Cuando Fred vio pasar a su hermano, lo llamó pero él no escuchó, y si lo hizo prefirió seguir de largo.

-Ve con él -le rogó Ada-, te va a necesitar.

-No quiero dejarte, estoy muy a gusto contigo, Ada... Y si después de esto, no me permiten verte otra vez...

-No ocurrirá, no lo permitiré... Fred, yo también... -No pudo continuar, el pudor le impidió decir lo que que ansiaba, pero haciendo acopio de valor declaró su verdad-: Fred, tú me gustas demasiado.

Dicho esto se empinó para besar la mejilla del joven. Luego, recogió sus faldas y escapó.

Fred se tocó el lugar donde Ada había depositado el beso. Enseguida salió a la noche para ir detrás de su hermano.

***

Blossom se paseaba en su habitación como animal enjaulado. No podía aceptar que la separaran de Adrian, pero tampoco podía perder a sus padres. Tenía que buscar la forma para ir en su busca sin que ellos se opusieran. Tenía que convencerlos de que era un buen hombre, que no era su culpa. Ahora ansiaba estar junto a él para contenerlo, pero tendría que hacer de tripas corazón y aguantarse los desesos de escapar y correr junto a él, el hombre que amaba, y sin el cual ya no podría vivir nunca más.

***

Fred encontró a su hermano en la posada de Falmouth. Había ido todo el camino rogando por encontrarlo allí. No se quitaba de la cabeza el temor de que pudiera hacer algo malo: atentar contra su vida, embarcarse en el primer barco que encontrara, o quién sabe qué tontería. Por eso se alegró de encontrarlo sentado en una mesa con una botella de escocés delante suyo.
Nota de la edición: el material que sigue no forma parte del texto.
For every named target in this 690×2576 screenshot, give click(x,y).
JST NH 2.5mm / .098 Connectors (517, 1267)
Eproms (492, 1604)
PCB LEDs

-¡Menos mal que te encuentro!

-¿Creíste que me fui a lanzar del acantilado? Quizás debí hacerlo. Mi vida no vale nada de ahora en adelante.

-Tú querías jugar.

-No me lo recuerdes. ¿Por qué no me golpeaste, o me amarraste para que no hiciera locuras?

-Estabas muy decidido.

-Y no valió la pena, ella se quedó allá.

-¿Te importa?

-¡Claro que me importa, maldición! Pensé que vendría conmigo, ¡Es mi esposa, mi mujer!

-¡La amas! -repuso Fred con una sonrisa.

-¡No! No sé. De lo único que estoy seguro es de que ella es mía, ¡mía!

-¿Qué harás ahora?

-Irme a la Isla de Wight. Tú ve a Manchester para que vigiles las cosas por allá. Yo, mientras tanto pensaré qué hacer con ese montón de piedras.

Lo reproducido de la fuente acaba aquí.